* begin INFORMATION SUPPLIED *

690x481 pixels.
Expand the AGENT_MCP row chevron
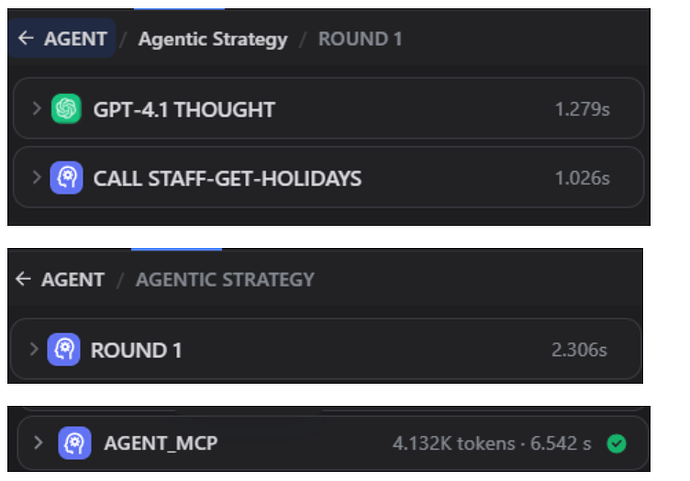[40, 442]
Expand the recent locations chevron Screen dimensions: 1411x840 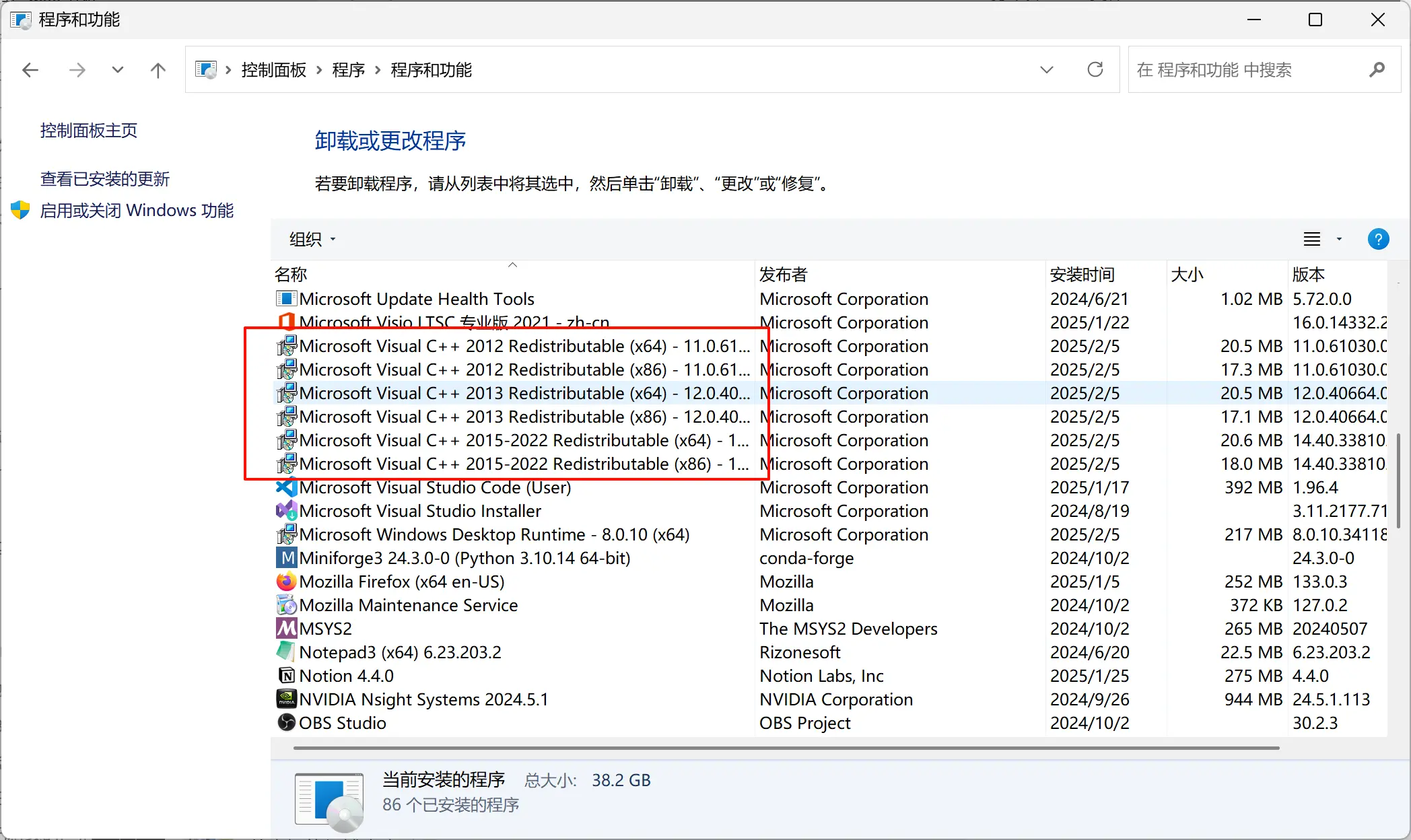(118, 69)
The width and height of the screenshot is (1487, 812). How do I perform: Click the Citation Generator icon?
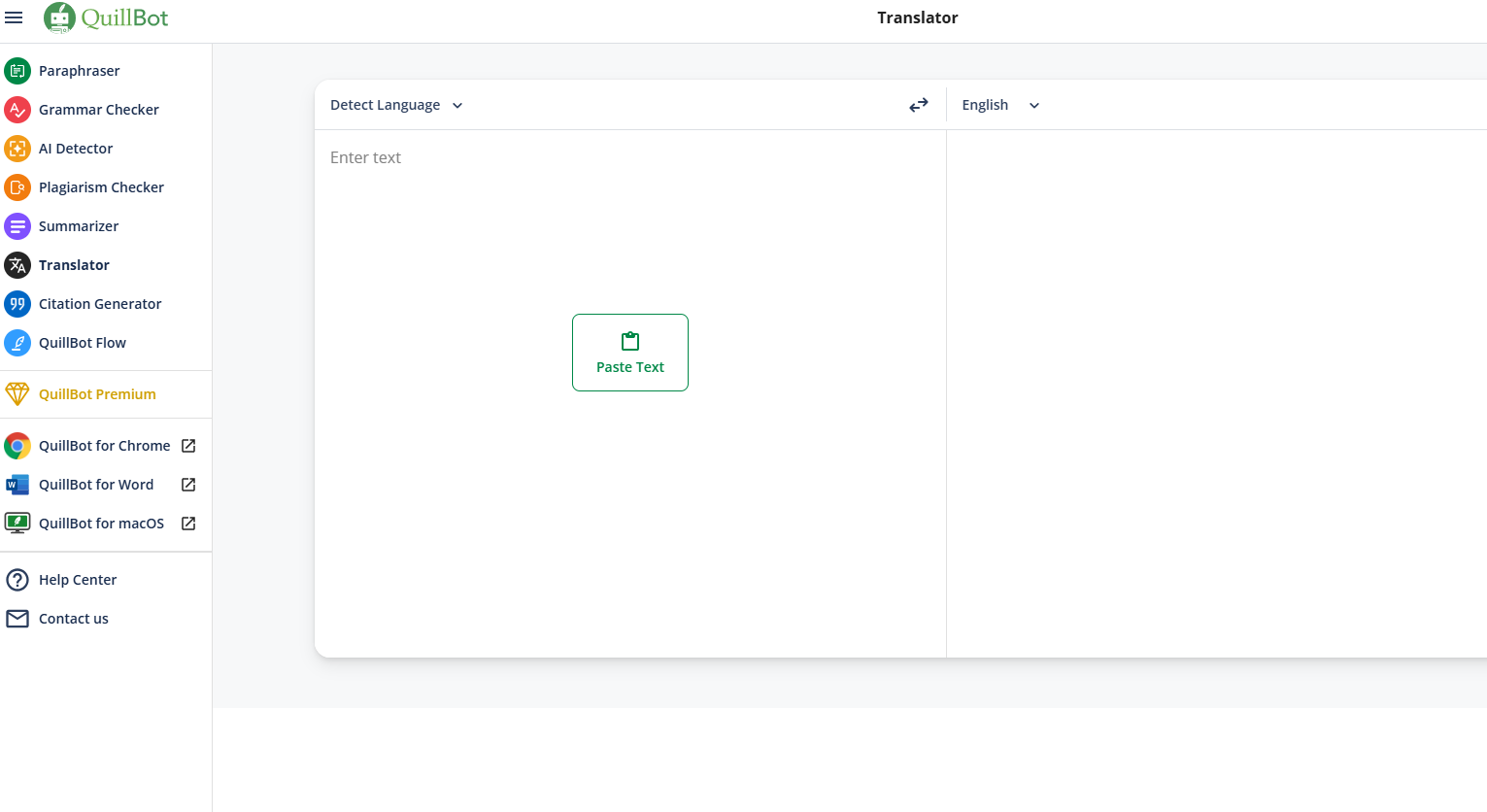[x=17, y=303]
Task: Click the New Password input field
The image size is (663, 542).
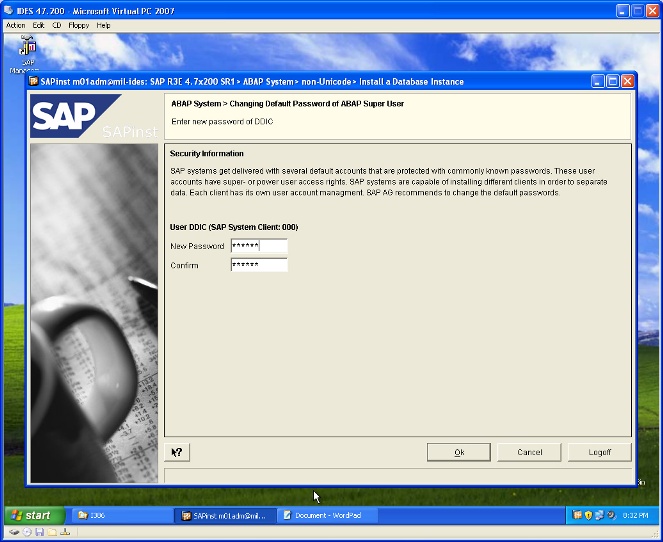Action: click(x=258, y=246)
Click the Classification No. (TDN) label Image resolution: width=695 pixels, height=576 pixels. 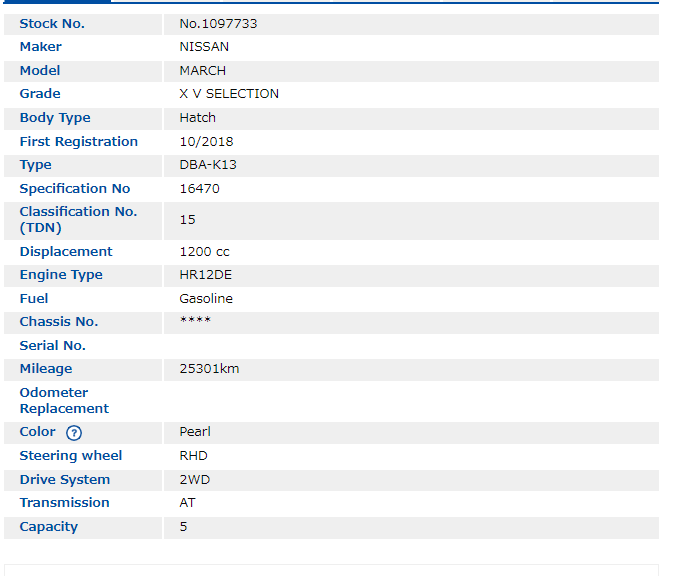pyautogui.click(x=78, y=219)
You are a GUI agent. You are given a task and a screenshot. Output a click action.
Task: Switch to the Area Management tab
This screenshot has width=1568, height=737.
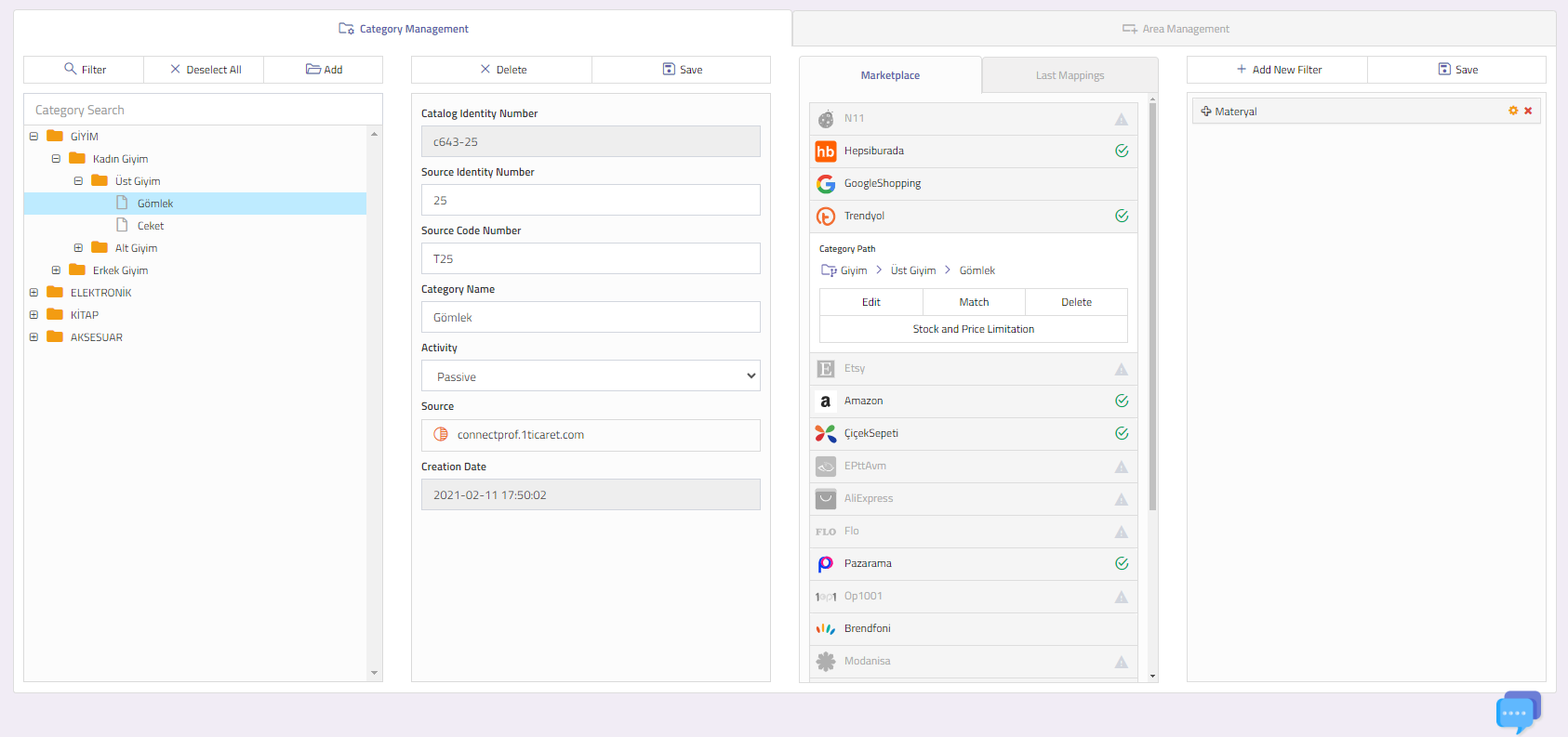1175,29
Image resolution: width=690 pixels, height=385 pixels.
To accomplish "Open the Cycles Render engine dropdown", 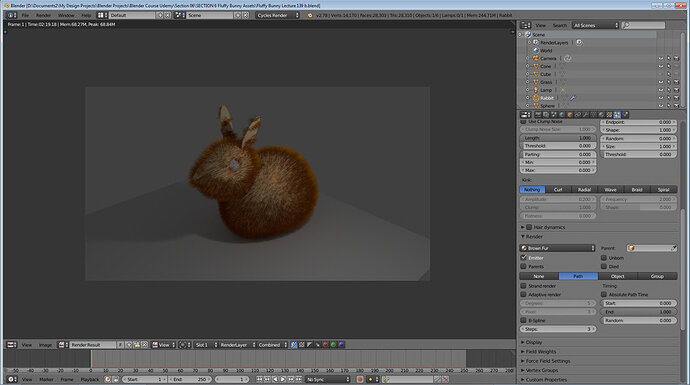I will pos(278,15).
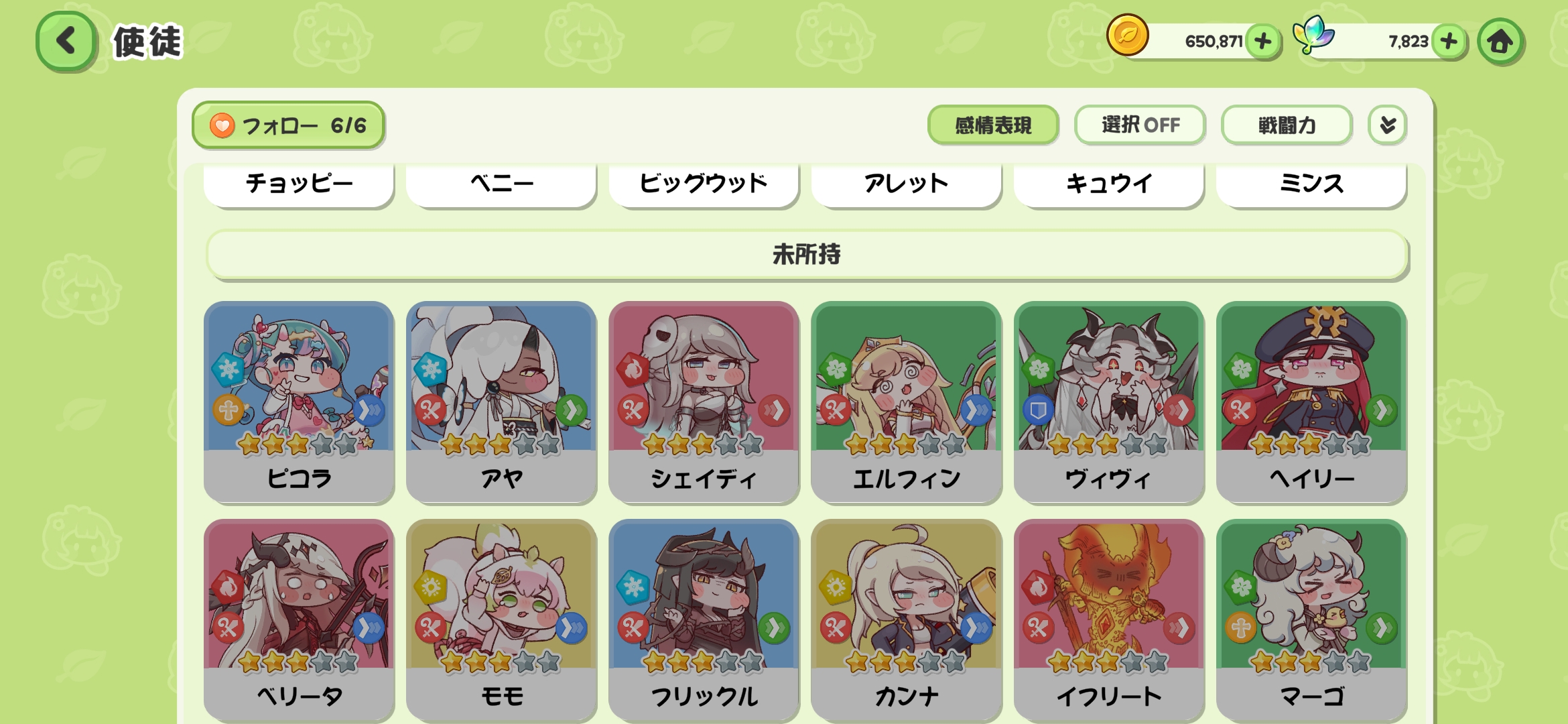Select the エルフィン character card
1568x724 pixels.
(x=906, y=402)
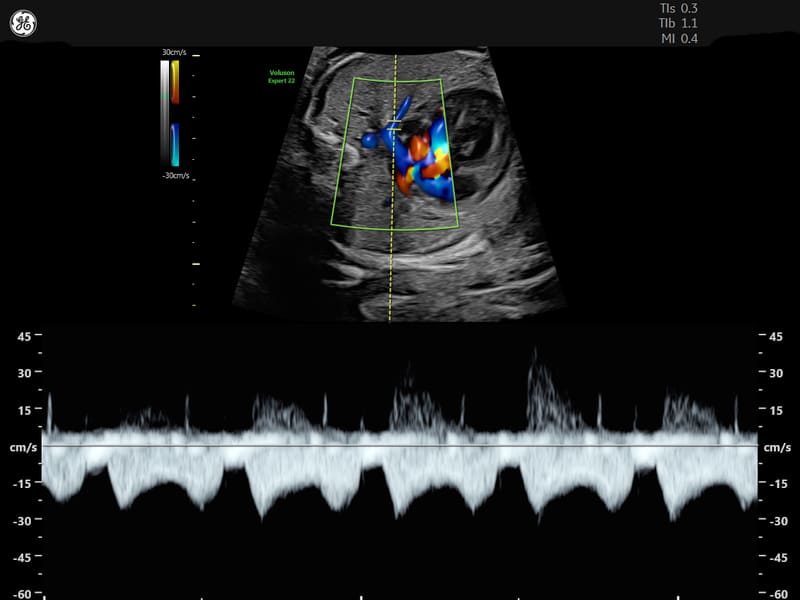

* end INFORMATION SUPPLIED *

Give the lines from the one containing "The width and" up to and including the one containing "Action: click(x=258, y=246)" as a JSON list of strings, one string per line, skipping blank lines. Leave the pictures out of the answer.

[
  "The width and height of the screenshot is (1487, 812). How do I perform: Click the Citation Generator icon?",
  "[x=17, y=303]",
  "Task: Click the New Password input field",
  "The image size is (663, 542).",
  "Action: click(x=258, y=246)"
]